Record extracts:
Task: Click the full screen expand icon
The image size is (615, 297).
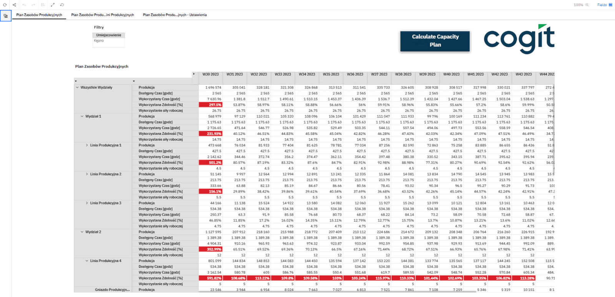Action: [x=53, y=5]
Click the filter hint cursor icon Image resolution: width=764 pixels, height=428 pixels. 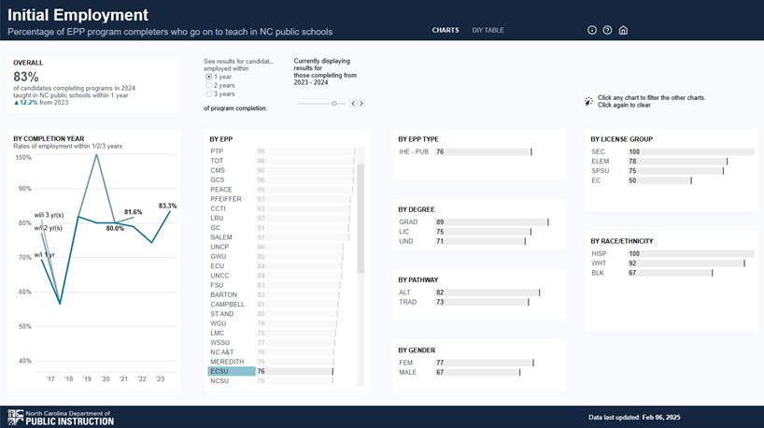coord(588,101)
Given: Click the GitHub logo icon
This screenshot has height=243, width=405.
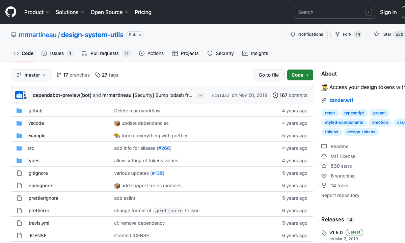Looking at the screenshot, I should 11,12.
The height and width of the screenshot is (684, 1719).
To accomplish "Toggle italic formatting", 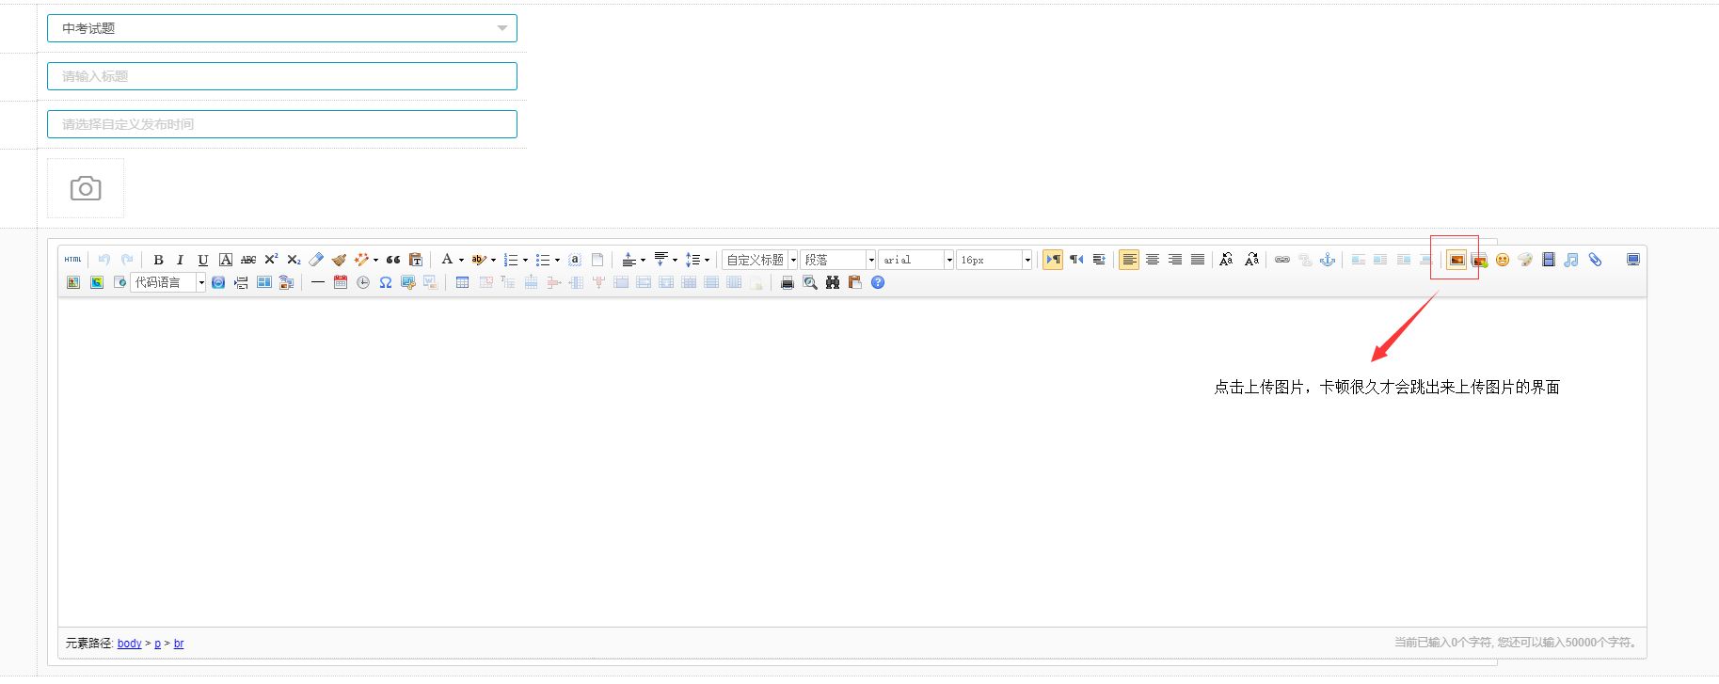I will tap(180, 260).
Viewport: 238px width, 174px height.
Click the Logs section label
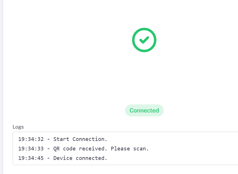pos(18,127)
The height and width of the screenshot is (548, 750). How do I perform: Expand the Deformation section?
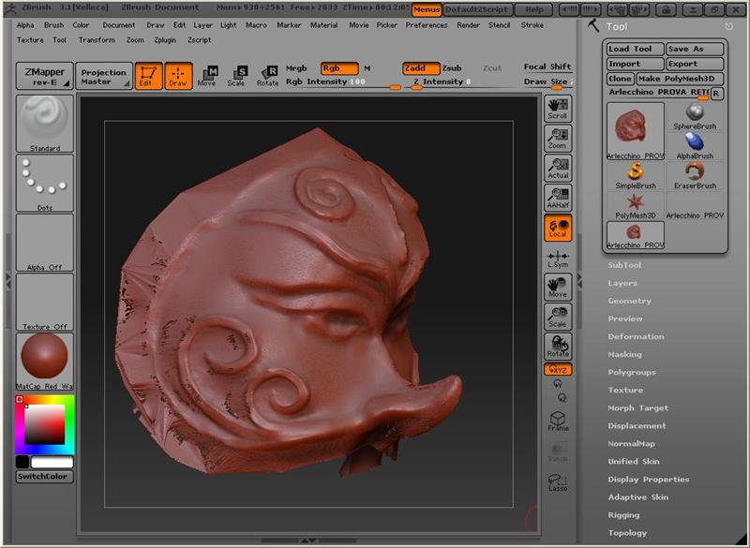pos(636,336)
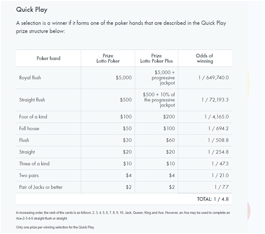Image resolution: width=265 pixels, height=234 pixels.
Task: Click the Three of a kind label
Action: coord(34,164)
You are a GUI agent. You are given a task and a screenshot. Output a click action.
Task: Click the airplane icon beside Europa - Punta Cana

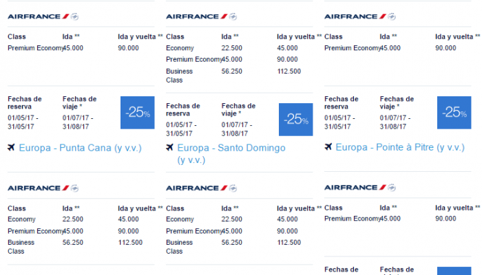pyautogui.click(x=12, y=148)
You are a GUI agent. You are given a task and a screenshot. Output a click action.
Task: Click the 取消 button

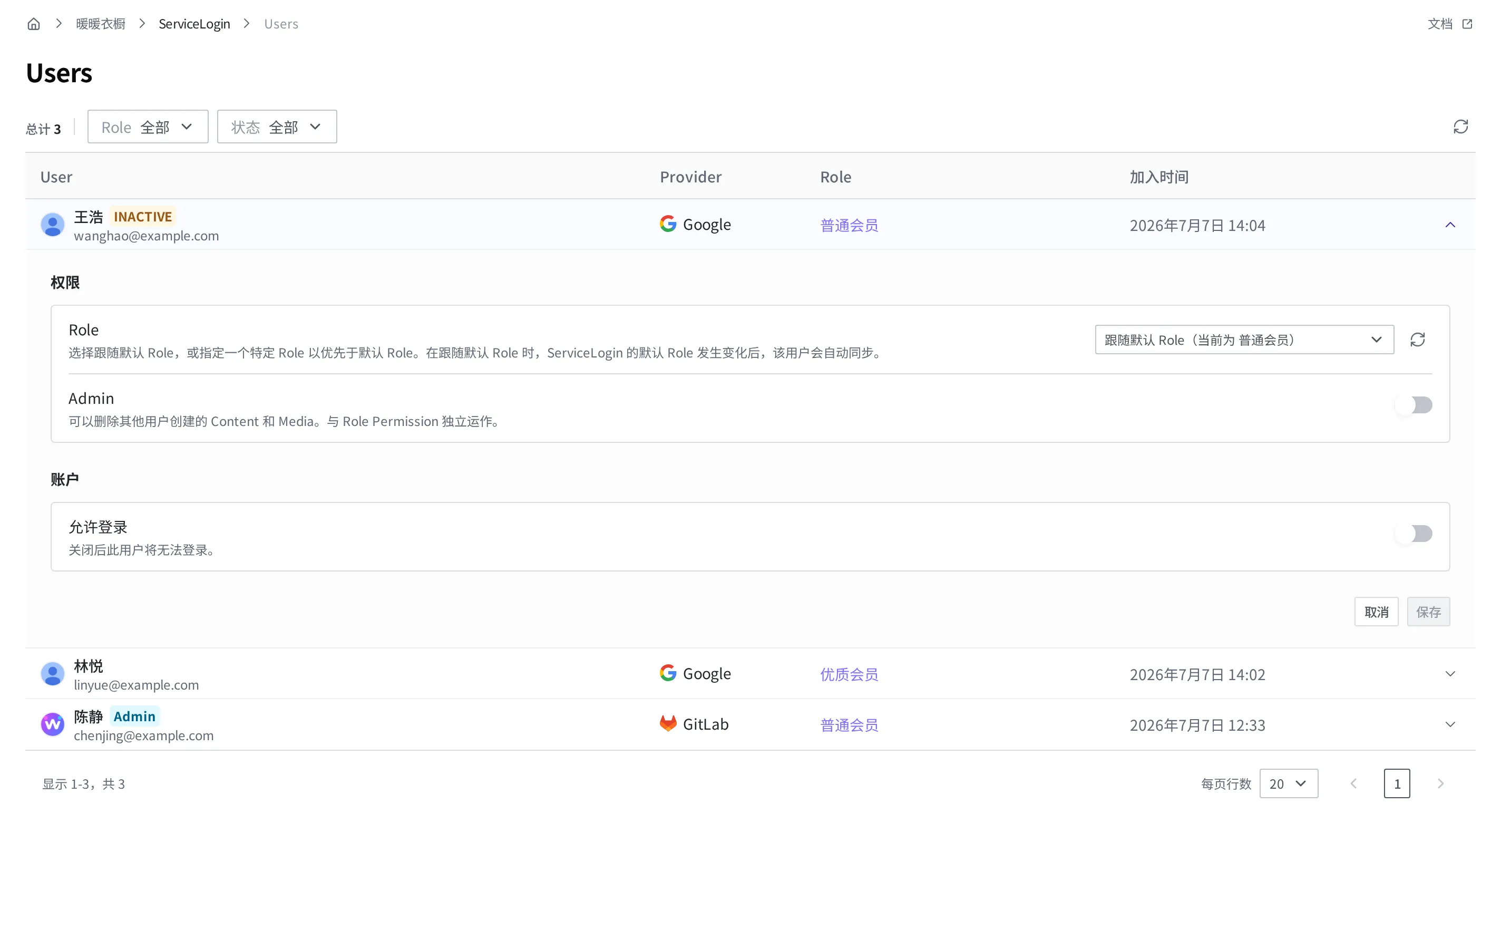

Goal of the exercise: Leave the pictures out. Extract exactly the lines running from the one with "Viewport: 238px width, 174px height." through the last entry, both ends included.

Solved exercise:
Viewport: 238px width, 174px height.
Click the Logs section label
pos(18,127)
The height and width of the screenshot is (548, 750). How do I perform: Expand the Deformation section?
pos(636,336)
Image resolution: width=265 pixels, height=234 pixels.
Task: Click the Three of a kind label
Action: coord(34,164)
You are a GUI agent. You are given a task and a screenshot. Output a click action.
Task: Click the airplane icon beside Europa - Punta Cana

pyautogui.click(x=12, y=148)
You are a GUI agent. You are given a task and a screenshot. Output a click action.
Task: Click the 取消 button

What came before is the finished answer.